● **Provided text**:
----------------------------------------
The pace bowler played 90 Tests for England and has been a popular figure in broadcasting since his retirement in 1984.
Sky Sports announced news of Bob’s death on Wednesday, with his family releasing a statement to the broadcaster.
“We are heartbroken to lose our beloved Bob, who was an incredible husband, father, brother and grandfather,” they said. “He made a huge impact on everybody he knew and we will miss him terribly.
“The Willis family has asked for privacy at this time to mourn the passing of a wonderful man and requests that in lieu of flowers, donations should be made to Prostate Cancer UK.”
Bob’s most famous moment as a player came in the 1981 Ashes series as his eight for 43 fired England to a remarkable win in the third Test at Headingley.
He is England’s fourth highest wicket-taker of all time with 325 wickets.
Bob’s former county Surrey paid tribute on Twitter, saying: “All at Surrey County Cricket Club are devastated to learn of the passing of former Surrey and England bowler Bob Willis.
----------------------------------------
● **Entries shown**:
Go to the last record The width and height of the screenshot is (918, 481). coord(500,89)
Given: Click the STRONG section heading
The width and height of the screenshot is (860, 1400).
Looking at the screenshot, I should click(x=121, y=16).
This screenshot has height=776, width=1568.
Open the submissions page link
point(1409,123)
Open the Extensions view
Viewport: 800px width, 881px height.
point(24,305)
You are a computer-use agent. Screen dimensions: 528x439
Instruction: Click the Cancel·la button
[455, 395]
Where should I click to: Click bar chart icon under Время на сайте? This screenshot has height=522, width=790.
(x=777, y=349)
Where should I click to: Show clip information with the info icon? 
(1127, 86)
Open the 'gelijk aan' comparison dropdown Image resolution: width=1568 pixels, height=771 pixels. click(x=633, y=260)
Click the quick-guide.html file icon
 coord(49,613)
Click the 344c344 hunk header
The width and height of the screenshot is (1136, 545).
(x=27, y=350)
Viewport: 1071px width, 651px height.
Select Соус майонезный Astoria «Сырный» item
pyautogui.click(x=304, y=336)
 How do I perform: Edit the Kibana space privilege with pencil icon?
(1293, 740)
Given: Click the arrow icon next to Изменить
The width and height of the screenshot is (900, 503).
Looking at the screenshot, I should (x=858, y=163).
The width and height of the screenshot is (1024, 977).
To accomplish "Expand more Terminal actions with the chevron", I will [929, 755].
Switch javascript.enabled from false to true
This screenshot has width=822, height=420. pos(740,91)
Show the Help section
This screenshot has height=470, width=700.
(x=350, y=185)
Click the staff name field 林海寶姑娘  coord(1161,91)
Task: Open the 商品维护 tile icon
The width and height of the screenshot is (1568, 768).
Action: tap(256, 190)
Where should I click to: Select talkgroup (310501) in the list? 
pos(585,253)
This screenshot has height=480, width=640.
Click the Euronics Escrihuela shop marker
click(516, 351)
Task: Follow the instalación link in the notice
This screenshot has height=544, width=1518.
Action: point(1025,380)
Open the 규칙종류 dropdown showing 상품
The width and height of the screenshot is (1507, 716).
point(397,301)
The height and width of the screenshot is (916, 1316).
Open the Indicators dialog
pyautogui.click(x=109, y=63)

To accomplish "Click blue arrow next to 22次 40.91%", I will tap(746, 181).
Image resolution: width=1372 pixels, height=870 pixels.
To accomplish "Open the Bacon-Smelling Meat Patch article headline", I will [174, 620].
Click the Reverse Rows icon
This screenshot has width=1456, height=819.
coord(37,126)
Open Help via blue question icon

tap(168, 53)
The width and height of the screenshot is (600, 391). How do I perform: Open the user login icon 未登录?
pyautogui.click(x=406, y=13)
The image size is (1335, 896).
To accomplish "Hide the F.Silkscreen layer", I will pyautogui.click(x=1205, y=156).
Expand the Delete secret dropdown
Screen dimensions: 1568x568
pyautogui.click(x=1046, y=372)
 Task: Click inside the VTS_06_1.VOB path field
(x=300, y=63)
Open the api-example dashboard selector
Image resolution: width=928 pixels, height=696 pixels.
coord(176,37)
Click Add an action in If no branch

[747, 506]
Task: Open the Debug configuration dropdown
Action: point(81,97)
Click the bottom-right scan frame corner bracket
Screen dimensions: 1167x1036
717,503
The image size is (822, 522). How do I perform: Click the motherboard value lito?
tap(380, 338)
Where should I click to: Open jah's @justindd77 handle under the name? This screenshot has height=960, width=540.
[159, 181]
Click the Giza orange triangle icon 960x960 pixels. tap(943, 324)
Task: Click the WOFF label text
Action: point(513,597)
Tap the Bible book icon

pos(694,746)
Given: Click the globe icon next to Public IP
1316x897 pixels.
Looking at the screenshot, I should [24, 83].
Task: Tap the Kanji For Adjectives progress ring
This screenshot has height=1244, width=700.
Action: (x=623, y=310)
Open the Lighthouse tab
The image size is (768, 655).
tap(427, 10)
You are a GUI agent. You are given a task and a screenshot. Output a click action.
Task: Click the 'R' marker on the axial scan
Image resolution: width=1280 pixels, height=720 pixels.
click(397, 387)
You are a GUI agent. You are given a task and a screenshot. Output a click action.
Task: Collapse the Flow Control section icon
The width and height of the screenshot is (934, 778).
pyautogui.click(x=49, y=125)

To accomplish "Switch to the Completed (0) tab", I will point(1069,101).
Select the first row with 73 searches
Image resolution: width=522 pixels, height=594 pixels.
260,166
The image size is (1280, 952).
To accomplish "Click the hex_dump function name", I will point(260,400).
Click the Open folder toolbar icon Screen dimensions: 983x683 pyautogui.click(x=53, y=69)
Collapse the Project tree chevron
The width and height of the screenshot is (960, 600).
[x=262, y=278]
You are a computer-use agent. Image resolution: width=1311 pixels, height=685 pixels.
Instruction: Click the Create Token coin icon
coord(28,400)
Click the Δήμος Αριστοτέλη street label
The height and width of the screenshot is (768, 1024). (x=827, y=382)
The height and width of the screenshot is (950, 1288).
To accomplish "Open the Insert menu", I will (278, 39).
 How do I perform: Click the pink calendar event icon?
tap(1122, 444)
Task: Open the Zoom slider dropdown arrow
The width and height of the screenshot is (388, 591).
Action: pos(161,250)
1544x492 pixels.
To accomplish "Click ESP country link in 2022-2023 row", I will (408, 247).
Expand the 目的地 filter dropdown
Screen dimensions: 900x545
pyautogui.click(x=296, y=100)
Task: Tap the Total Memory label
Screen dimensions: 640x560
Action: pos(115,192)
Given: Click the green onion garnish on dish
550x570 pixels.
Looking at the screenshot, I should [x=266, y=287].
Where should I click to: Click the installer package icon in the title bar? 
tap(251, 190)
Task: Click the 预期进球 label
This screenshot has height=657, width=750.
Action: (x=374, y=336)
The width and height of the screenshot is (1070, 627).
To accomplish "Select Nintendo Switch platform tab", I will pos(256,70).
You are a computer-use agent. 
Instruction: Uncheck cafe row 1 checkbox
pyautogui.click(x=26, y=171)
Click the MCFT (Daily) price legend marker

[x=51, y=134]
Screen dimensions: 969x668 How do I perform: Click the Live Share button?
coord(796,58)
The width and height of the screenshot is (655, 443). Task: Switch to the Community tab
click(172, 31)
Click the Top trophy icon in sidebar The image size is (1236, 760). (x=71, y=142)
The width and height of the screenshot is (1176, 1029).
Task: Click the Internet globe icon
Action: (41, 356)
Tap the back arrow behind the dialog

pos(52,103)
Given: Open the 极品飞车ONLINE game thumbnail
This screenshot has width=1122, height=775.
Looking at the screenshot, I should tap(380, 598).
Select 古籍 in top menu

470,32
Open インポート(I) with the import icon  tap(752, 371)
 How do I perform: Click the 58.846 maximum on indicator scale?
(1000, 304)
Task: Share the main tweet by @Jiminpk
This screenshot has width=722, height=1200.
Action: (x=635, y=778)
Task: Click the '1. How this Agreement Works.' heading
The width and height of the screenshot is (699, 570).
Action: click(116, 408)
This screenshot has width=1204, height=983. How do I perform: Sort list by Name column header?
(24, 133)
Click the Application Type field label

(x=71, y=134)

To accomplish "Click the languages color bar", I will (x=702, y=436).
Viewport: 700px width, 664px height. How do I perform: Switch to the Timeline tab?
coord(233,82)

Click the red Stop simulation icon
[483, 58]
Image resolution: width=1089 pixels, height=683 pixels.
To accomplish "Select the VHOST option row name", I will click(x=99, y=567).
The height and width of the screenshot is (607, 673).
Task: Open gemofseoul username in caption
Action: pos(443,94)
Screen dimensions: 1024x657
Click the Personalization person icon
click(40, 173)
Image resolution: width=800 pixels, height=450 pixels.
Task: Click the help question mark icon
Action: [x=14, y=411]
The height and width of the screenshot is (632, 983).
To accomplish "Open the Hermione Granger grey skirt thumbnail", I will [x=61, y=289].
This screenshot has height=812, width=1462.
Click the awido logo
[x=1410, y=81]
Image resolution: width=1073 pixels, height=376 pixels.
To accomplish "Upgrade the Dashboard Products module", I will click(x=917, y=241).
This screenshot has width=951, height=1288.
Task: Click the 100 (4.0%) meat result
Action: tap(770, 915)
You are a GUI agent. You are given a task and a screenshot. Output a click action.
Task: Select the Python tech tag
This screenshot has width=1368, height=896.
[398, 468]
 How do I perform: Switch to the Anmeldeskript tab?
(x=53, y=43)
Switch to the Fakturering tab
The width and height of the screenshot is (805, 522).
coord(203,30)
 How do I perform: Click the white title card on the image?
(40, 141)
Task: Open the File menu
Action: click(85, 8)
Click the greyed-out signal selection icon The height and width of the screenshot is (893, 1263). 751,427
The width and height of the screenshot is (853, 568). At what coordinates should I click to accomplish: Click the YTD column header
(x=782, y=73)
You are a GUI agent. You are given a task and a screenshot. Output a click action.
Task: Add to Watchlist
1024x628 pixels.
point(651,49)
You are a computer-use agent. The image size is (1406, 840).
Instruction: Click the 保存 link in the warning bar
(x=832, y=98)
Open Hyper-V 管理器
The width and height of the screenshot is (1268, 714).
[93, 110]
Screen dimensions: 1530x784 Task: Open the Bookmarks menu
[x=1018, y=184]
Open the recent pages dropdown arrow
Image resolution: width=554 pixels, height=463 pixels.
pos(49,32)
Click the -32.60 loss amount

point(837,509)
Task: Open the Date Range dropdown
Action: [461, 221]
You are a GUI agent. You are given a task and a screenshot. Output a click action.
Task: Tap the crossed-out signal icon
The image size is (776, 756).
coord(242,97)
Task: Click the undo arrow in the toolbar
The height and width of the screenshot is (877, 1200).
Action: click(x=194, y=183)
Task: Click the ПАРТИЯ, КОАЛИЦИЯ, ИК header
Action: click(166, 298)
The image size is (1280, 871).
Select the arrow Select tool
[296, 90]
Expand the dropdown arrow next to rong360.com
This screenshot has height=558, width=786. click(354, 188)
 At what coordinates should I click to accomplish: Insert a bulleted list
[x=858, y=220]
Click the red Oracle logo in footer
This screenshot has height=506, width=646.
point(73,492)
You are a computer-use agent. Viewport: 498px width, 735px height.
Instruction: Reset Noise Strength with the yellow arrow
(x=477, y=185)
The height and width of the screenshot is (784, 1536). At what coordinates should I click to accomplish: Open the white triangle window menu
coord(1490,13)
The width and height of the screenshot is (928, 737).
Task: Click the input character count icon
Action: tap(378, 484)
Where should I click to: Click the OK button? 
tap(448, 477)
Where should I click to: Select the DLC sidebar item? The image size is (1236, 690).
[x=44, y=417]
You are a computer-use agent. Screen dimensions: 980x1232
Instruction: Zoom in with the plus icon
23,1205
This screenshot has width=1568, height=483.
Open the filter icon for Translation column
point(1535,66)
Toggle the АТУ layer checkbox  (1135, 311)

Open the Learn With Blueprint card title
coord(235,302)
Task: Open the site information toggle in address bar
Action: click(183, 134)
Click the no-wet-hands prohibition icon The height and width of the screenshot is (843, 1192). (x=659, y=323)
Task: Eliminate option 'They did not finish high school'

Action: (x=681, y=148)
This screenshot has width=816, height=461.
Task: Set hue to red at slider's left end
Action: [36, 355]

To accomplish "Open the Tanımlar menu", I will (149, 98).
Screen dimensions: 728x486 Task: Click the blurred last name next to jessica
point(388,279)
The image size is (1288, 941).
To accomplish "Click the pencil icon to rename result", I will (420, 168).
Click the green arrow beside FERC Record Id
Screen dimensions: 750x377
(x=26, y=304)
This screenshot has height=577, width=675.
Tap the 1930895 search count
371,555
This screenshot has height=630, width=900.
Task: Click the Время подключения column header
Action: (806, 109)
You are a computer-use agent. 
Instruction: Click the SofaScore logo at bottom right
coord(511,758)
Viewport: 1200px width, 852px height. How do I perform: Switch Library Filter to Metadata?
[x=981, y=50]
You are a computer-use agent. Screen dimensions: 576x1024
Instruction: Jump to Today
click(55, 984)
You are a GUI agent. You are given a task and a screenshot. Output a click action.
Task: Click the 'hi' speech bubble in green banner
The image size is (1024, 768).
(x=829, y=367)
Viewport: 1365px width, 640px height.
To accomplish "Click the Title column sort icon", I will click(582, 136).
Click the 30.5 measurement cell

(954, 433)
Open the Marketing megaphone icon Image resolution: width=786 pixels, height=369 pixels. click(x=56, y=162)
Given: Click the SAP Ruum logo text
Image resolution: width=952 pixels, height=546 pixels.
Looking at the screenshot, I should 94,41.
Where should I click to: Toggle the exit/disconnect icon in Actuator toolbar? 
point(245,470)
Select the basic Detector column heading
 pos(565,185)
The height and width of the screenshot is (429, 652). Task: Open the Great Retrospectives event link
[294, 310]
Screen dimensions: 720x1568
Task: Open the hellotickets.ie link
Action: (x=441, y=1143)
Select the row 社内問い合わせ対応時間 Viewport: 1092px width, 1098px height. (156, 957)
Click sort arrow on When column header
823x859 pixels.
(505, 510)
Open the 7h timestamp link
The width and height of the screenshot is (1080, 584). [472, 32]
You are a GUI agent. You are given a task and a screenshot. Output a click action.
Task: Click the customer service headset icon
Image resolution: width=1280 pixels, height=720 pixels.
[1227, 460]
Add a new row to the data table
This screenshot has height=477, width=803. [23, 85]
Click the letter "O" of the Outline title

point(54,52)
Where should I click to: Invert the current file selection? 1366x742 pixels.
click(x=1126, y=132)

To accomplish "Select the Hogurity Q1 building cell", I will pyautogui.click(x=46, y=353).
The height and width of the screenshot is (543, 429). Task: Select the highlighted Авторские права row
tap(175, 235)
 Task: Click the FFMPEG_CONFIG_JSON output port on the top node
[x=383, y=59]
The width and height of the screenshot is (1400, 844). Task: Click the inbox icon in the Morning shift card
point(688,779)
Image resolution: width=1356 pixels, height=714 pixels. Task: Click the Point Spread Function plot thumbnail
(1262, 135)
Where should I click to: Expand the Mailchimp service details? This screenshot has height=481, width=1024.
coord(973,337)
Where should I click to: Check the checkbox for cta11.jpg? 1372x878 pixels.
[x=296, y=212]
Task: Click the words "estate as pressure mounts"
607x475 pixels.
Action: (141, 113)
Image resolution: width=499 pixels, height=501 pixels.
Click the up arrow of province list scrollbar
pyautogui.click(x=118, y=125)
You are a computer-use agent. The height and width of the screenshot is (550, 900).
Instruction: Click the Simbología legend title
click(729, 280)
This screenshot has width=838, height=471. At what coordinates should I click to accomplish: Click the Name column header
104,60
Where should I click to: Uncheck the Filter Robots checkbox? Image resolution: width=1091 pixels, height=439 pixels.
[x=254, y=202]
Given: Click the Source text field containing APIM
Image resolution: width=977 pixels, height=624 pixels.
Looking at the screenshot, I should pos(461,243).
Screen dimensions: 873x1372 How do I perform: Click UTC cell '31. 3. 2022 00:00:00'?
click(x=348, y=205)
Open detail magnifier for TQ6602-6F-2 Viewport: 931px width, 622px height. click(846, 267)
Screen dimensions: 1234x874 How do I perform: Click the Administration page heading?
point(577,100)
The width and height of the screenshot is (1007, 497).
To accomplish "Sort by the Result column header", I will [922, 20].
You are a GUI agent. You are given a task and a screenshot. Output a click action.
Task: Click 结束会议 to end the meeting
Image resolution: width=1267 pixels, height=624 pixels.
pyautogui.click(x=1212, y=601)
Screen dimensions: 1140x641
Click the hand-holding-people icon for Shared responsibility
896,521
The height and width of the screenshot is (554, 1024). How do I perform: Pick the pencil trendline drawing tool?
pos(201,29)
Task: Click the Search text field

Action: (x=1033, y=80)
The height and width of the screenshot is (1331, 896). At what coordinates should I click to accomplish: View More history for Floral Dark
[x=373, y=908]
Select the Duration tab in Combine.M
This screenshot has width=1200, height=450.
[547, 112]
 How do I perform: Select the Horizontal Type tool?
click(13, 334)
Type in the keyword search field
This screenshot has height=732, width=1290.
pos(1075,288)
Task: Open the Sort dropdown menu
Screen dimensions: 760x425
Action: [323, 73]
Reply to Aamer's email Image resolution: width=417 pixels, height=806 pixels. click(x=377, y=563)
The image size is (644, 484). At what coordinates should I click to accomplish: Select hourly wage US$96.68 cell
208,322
----------------------------------------
● **To do**:
**A)** In the news piece on Bob Willis, what were his bowling figures in the third Test at Headingley in 1981?
**B)** Please carry on the news piece on Bob Willis from its last sentence.

● **Responses**:
**A)** Eight for 43.

**B)**
“Our thoughts are with his family and friends at this time.”
Former England fast bowler Darren Gough said Bob was “hugely admired”.
“As a player he had a big heart, he’d run in, nearly 6ft 6ins, and hit the pitch hard. At his peak was one of the best three bowlers in the world,” he said on Talksport.
“He was hugely admired all around the world. Everybody knew who he was.
“If you just saw him on TV people might think he’s a bit straight, but in his company over a glass of wine he would make you laugh all night.”
Bob is survived by his wife Lauren, daughter Katie, brother David and sister Ann.